Brazilian neobank Neon is a player that’s rapidly making a name for itself. Founded in 2016, Neon launched with a simple digital account. It has since made several acquisitions and expanded its product suite to include investment products, credit cards, and personal loans, among other new offerings and features.

As of September 2020, the company claimed 9.4 million account holders, and around 1 million micro-entrepreneurs through MEI Facil, one of its earlier acquisitions which provides tax and payment products. Neon raised a US$300 million Series C last year.
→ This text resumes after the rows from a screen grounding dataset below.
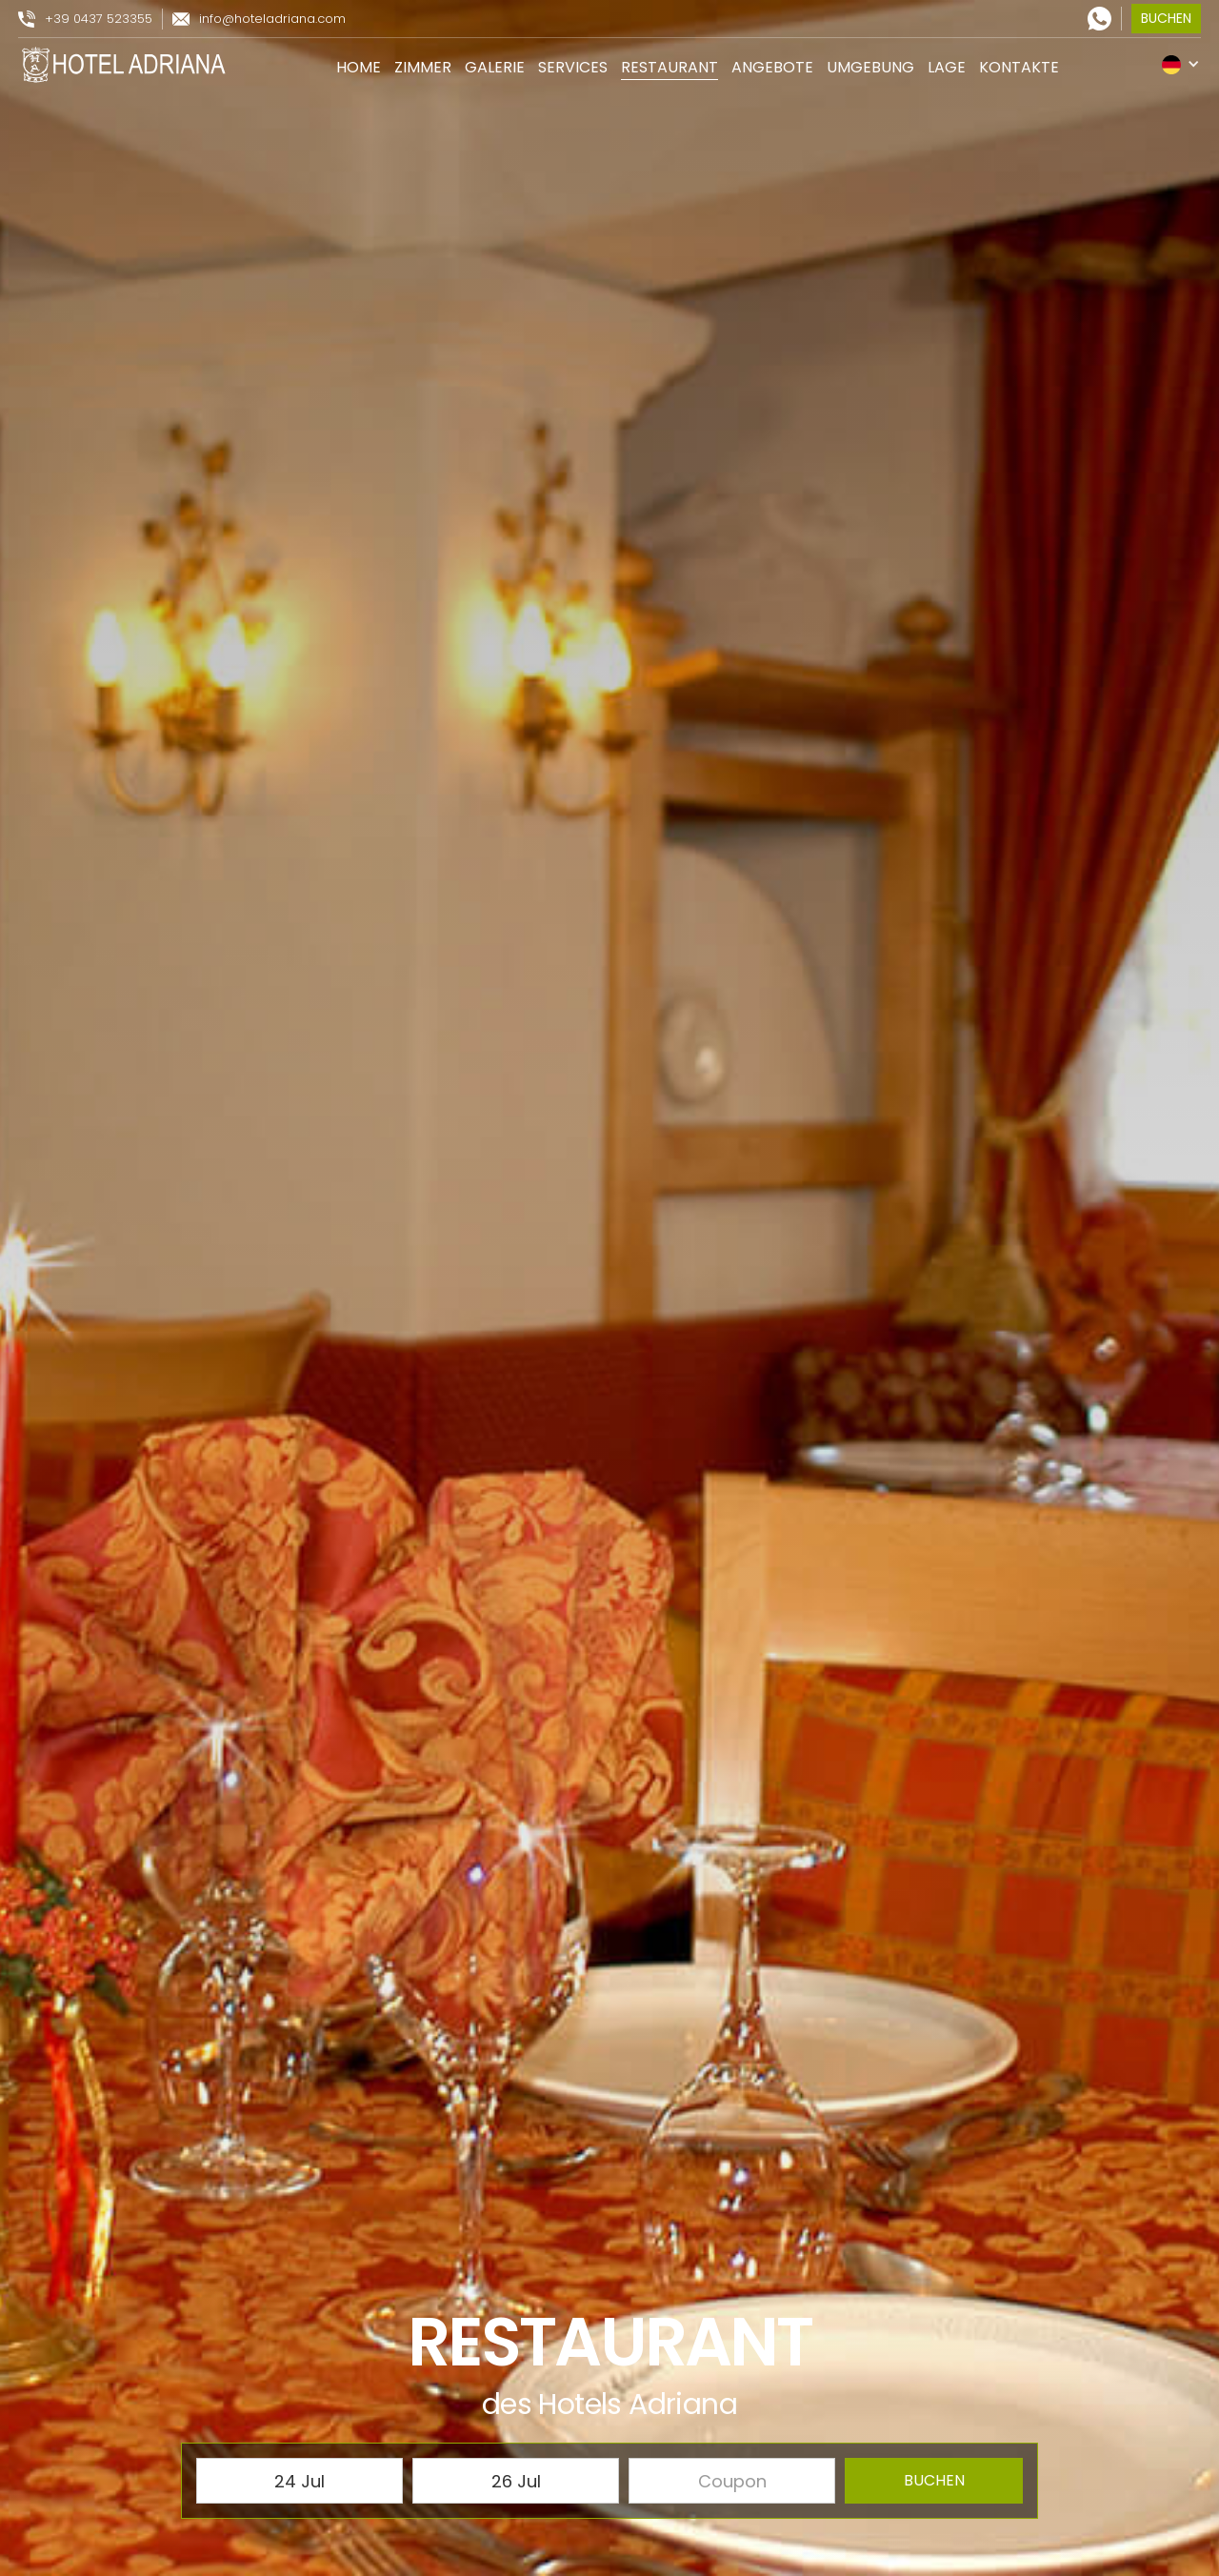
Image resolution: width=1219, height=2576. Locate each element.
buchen (1166, 18)
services (573, 67)
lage (947, 67)
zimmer (422, 67)
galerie (495, 67)
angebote (772, 67)
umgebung (870, 67)
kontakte (1019, 67)
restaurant (669, 67)
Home (358, 67)
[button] (1181, 63)
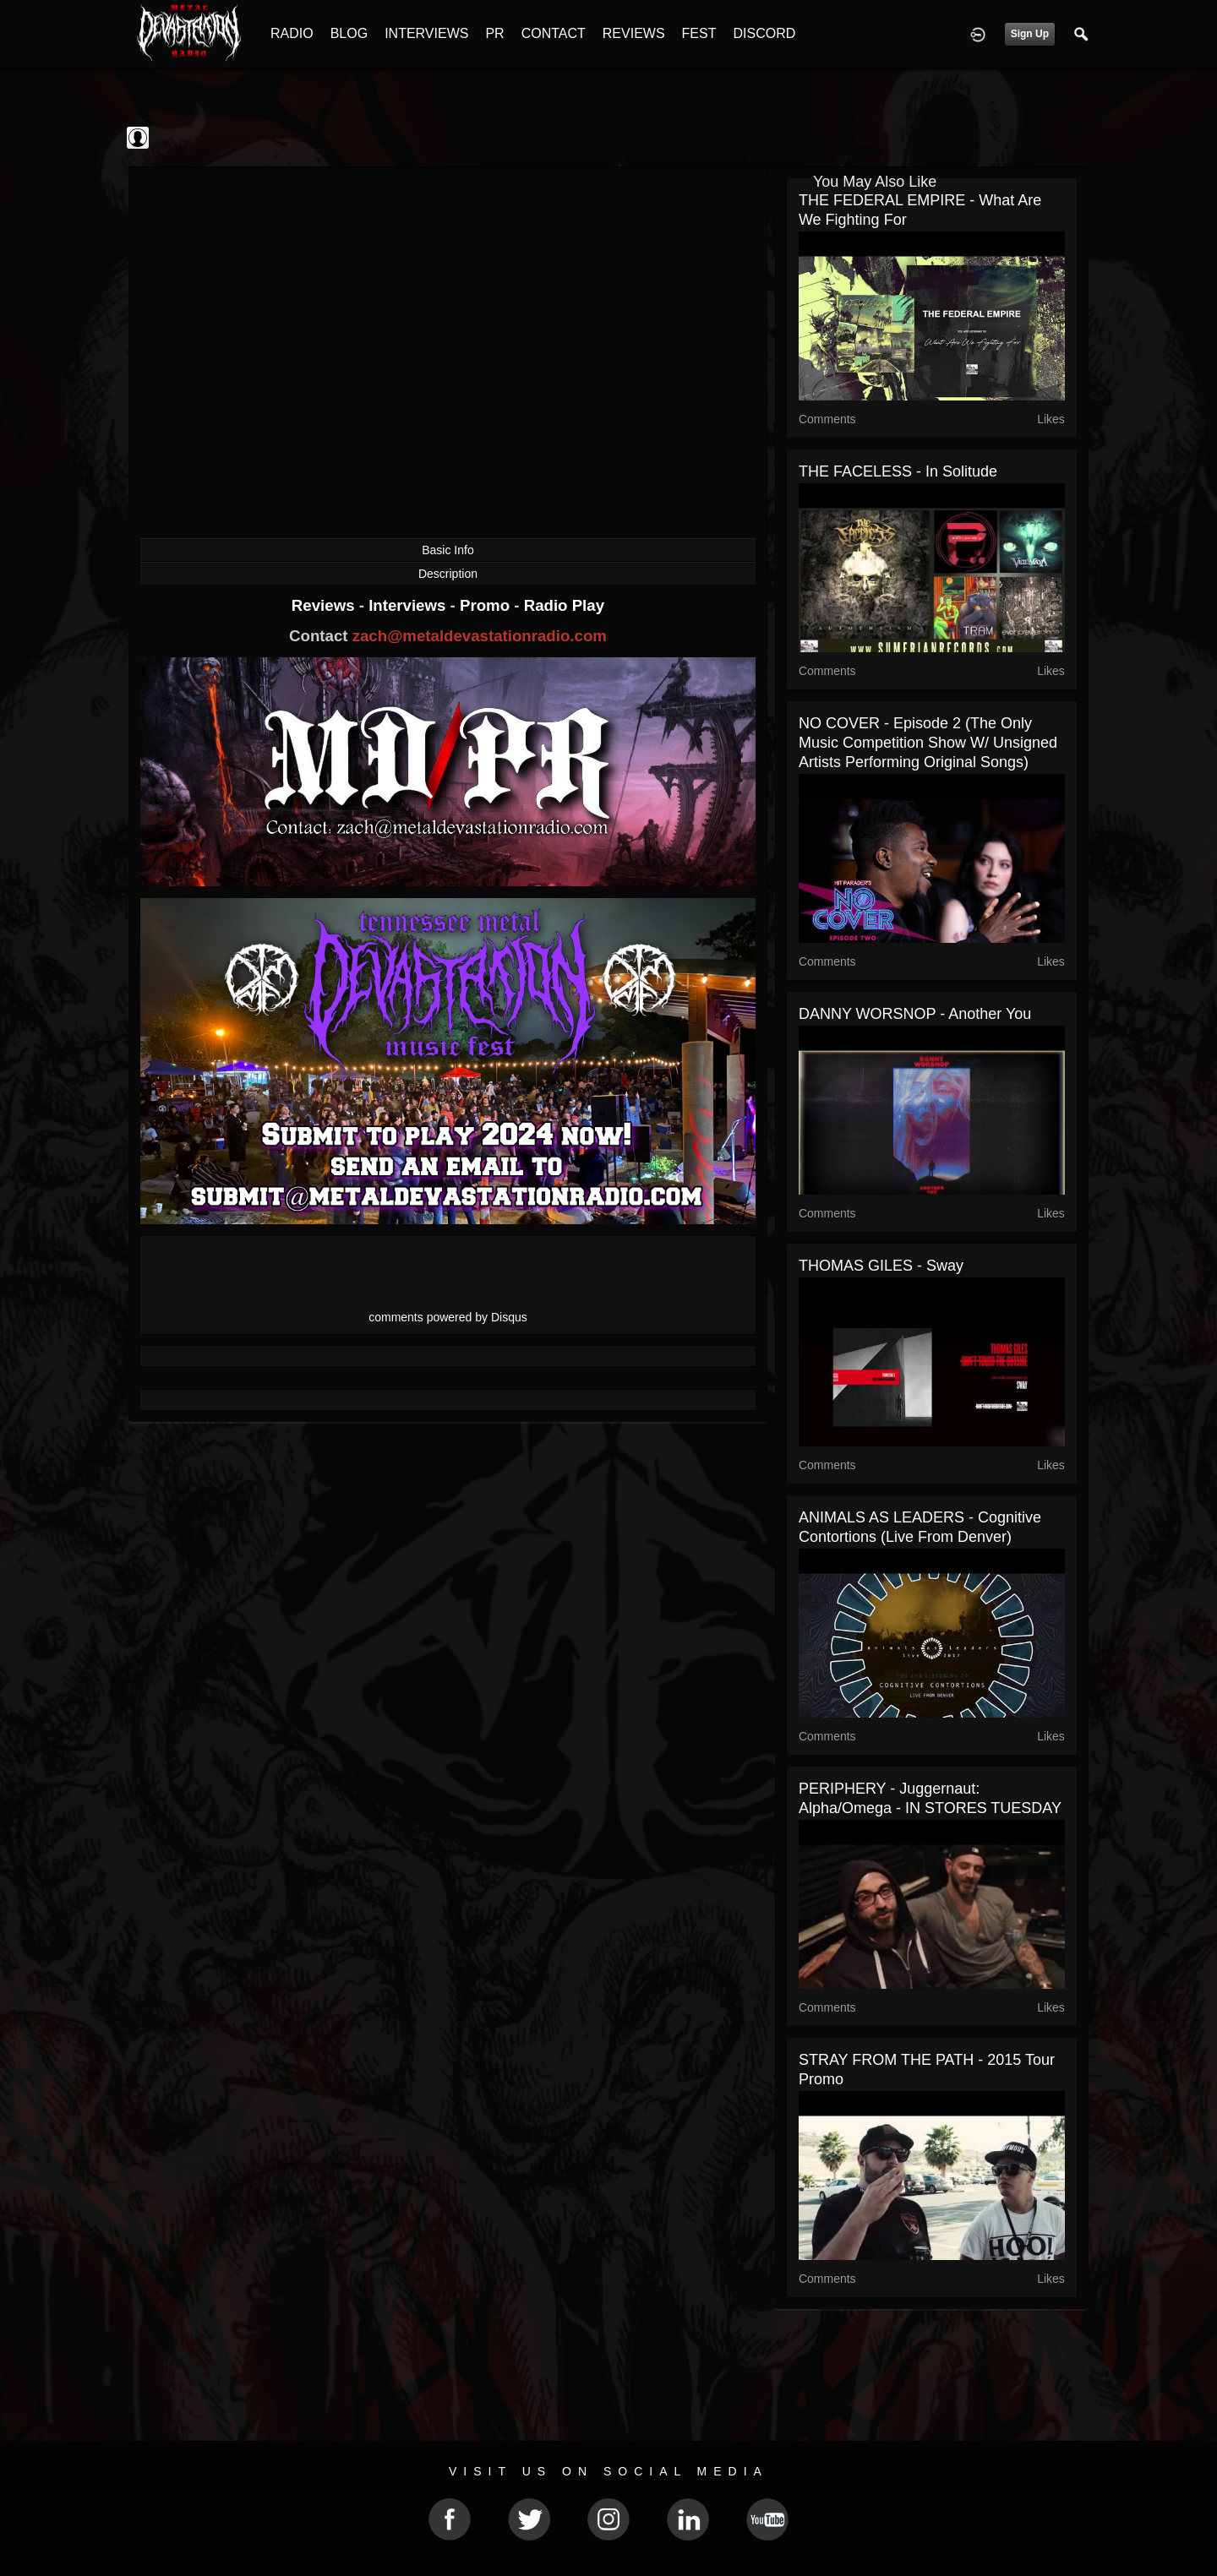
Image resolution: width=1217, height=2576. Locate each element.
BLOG (349, 33)
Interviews (409, 605)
Brazil’s booming neobanking ecosystem has pushed incumbents to launch their own digital banking offerings, Fincog notes. Such offerings include for example Next by Brazil’s second largest lender Banco Bradesco, and AgZero, launched by Banco Safra in October 2020.

Brazil is not only the region’s leader in neobanking, it’s also Latin America’s biggest fintech market that was home to more than 770 fintech companies as of August 2020, according to  local fintech platform and directory FintechLab.

Argentina and other emerging neobanking ecosystems

After Brazil, Argentina is South America’s second largest neobanking market, hosting five players in the field, Fincog data show.

In the market, Uala is perhaps one of the most notable names is the space. Founded in 2017, Uala is a personal financial management mobile app linked to a Mastercard prepaid card that allows users to conduct financial transactions, such as transferring money and making payments and purchases, both in Argentina and abroad.

In Argentina, Uala had issued more than 2 million prepaid debit cards as of September 2020. The company recently announced plans to launch in Mexico. Uala had a valuation of US$900 million as of late-2019.

Uala animation,

Uala animation,

Other neobanks from Argentina include Brubank, Reba and Wilobank.

After Argentina, other emerging neobanking ecosystems in South America include Peru with players including Ligo, Maximo and B89, and Colombia, home to the likes of Nequi and RappiPay. Chile and Uruguay both count one neobank: Mach in Chile and Prex in Uruguay, according to Fincog.

Despite what may appears to be an already crowded neobanking landscape, South America remains a pre-mature market with many untapped opportunities given the region’s large and young population and low banking penetration, Fincog says.

The company expects more neobanks to launch in 2021 on the back of favorable regulations and failing costs to set up a digital bank.